» Directions for this task:
Your answer should be one number, the count of lines in the data that hold "computer".

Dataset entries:
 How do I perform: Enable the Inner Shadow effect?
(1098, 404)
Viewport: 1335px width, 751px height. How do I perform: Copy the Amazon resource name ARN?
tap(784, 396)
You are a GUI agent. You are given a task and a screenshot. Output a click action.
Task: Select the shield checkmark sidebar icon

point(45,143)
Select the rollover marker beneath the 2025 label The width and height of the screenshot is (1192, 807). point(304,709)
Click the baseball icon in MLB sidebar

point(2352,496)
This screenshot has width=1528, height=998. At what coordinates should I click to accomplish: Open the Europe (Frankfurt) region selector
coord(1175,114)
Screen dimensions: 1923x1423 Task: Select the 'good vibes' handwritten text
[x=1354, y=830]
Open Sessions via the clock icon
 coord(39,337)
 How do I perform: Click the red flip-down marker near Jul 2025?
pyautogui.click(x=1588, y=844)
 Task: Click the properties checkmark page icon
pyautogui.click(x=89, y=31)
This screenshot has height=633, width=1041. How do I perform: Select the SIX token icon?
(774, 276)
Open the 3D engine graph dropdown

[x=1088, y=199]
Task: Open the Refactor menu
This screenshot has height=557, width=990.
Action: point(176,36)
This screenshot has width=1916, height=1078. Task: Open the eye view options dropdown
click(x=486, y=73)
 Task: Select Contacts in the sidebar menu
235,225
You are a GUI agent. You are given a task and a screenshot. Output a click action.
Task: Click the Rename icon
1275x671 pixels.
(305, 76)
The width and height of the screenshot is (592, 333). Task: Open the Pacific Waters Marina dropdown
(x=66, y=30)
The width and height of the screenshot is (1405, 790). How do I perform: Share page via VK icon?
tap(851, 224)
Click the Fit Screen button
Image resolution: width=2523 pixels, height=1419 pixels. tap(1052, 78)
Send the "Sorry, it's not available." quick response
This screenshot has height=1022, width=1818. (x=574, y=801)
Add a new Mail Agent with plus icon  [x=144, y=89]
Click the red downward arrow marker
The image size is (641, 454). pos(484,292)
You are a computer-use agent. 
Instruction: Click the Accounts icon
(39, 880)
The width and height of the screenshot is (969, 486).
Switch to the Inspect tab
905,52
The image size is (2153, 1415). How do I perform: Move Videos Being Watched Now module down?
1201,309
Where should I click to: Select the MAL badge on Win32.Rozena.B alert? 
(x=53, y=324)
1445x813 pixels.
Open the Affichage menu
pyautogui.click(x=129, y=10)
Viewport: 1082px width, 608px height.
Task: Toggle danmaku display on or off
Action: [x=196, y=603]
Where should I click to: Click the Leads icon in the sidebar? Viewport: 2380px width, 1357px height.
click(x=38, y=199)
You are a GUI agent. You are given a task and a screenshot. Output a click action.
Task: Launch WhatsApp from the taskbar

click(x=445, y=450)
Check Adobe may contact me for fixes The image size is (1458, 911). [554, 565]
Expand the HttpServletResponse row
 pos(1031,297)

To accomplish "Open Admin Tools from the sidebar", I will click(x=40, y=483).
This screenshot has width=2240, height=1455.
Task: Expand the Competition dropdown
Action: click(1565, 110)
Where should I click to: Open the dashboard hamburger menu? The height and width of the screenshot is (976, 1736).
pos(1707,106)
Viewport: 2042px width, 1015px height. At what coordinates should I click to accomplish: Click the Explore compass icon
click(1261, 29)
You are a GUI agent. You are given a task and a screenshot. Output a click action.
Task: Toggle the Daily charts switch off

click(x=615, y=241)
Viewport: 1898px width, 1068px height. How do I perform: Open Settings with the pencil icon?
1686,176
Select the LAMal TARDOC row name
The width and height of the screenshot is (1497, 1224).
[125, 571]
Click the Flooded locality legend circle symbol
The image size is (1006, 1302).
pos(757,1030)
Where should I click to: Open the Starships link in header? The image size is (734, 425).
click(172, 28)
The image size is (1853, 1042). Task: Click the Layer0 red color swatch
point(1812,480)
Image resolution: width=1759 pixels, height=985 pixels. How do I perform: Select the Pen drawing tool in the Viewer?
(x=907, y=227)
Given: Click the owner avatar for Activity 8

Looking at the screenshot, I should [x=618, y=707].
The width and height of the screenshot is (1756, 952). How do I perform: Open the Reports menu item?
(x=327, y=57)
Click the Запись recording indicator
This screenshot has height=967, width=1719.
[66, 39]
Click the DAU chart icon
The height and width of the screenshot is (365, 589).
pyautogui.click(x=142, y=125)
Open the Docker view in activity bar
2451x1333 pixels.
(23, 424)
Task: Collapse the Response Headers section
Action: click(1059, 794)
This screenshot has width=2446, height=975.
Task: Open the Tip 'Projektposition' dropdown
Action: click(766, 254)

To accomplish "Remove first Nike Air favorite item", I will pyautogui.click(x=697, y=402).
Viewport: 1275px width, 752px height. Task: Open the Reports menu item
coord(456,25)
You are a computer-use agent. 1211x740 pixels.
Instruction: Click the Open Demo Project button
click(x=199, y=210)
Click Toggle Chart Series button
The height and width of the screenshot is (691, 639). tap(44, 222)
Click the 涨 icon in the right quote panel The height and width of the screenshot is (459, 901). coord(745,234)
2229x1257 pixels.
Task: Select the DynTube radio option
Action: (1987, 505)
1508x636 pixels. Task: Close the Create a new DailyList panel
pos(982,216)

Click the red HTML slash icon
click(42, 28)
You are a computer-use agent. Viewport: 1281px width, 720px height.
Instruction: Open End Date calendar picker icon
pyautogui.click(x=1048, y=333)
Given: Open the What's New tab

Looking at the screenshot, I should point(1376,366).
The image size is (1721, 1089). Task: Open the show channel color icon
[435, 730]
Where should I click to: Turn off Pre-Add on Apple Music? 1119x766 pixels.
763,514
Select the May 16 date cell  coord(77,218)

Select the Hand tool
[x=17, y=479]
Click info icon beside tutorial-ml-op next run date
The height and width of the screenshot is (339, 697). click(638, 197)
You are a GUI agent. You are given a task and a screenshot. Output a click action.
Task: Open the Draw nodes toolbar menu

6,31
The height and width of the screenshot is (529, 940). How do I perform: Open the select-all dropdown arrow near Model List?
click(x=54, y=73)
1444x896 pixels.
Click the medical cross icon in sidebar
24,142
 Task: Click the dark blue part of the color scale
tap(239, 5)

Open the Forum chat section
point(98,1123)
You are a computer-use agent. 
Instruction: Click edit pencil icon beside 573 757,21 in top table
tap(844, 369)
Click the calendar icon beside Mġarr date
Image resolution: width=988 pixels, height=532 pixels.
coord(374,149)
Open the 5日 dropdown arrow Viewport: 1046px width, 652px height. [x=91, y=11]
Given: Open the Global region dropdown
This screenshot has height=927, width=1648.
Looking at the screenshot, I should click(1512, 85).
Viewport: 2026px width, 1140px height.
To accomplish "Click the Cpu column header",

» Solution to this exercise:
4